If cervical cancer is found, it’s typically one of two different types:
Squamous cell carcinoma - This is the most common type of cervical cancer, with about 80% to 90% of all diagnoses in this category. These cancers start in the cells on the outer surface covering of the cervix.
Adenocarcinoma - This type of cervical cancer makes up about 10% to 20% of diagnoses. These cancers start in the glandular cells that line the lower birth canal.
The squamous and glandular cells meet at the opening of the cervix at the squamocolumnar junction, which is the location at which most cervical cancers start. Because of the Pap test used for screening, gynecologists often find precancerous cells on the cervix's surface that are treated in a different process not discussed in this section.
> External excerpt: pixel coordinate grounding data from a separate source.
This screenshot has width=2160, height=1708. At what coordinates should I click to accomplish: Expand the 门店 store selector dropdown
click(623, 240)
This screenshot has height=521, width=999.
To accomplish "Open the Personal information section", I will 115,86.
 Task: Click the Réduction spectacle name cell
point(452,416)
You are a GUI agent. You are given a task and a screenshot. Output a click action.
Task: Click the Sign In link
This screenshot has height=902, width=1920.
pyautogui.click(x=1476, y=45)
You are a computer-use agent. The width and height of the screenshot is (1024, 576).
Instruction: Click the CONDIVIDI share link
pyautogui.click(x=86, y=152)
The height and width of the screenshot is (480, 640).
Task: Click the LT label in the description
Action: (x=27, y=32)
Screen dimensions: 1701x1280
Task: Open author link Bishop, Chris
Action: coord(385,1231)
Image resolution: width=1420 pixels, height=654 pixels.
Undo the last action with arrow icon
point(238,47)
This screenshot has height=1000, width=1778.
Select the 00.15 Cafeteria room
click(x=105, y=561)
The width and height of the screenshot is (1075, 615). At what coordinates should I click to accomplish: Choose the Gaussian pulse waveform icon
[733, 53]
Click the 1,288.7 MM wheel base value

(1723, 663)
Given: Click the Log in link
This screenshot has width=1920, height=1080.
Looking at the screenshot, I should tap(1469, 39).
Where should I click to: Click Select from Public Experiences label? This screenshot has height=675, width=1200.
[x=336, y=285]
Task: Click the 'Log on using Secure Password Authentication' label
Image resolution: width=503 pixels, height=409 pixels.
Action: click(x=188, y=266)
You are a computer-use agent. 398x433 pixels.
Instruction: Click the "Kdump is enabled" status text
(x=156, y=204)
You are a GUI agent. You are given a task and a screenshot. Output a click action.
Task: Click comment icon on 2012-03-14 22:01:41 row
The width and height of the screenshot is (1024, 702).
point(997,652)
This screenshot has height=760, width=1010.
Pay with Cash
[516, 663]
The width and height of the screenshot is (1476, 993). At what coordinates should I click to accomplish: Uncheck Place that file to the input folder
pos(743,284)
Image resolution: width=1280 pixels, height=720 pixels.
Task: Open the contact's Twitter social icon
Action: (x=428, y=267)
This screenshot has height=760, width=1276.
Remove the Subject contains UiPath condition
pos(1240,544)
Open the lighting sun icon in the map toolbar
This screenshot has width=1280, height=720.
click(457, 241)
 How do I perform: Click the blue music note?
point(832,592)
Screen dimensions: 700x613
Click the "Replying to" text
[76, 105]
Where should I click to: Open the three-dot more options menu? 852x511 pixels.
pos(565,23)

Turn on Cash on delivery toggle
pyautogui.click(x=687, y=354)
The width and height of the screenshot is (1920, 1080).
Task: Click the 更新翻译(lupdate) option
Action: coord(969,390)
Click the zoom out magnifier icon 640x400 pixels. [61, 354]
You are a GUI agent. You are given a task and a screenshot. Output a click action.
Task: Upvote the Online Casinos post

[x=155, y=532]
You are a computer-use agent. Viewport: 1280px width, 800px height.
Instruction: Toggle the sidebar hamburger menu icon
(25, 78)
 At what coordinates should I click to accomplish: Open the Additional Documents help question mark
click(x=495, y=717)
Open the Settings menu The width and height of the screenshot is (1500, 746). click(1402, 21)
For many women, a diagnosis of cervical cancer comes without warning since, in its earliest stages, there may be no signs or symptoms that something is wrong. Some early signs of cervical cancer could be:
Unusual vaginal bleeding that may occur in between periods, after intercourse, or after menopause
Unusual vaginal discharge that may contain blood and occur between periods or after menopause
Pain during sexual intercourse
More advanced cervical cancer symptoms can include:
Swelling of the legs
Problems urinating or having a bowel movement
Blood in the urine
Schedule a doctor’s appointment if any of these symptoms arise. If found and treated early, cervical cancer can often be cured.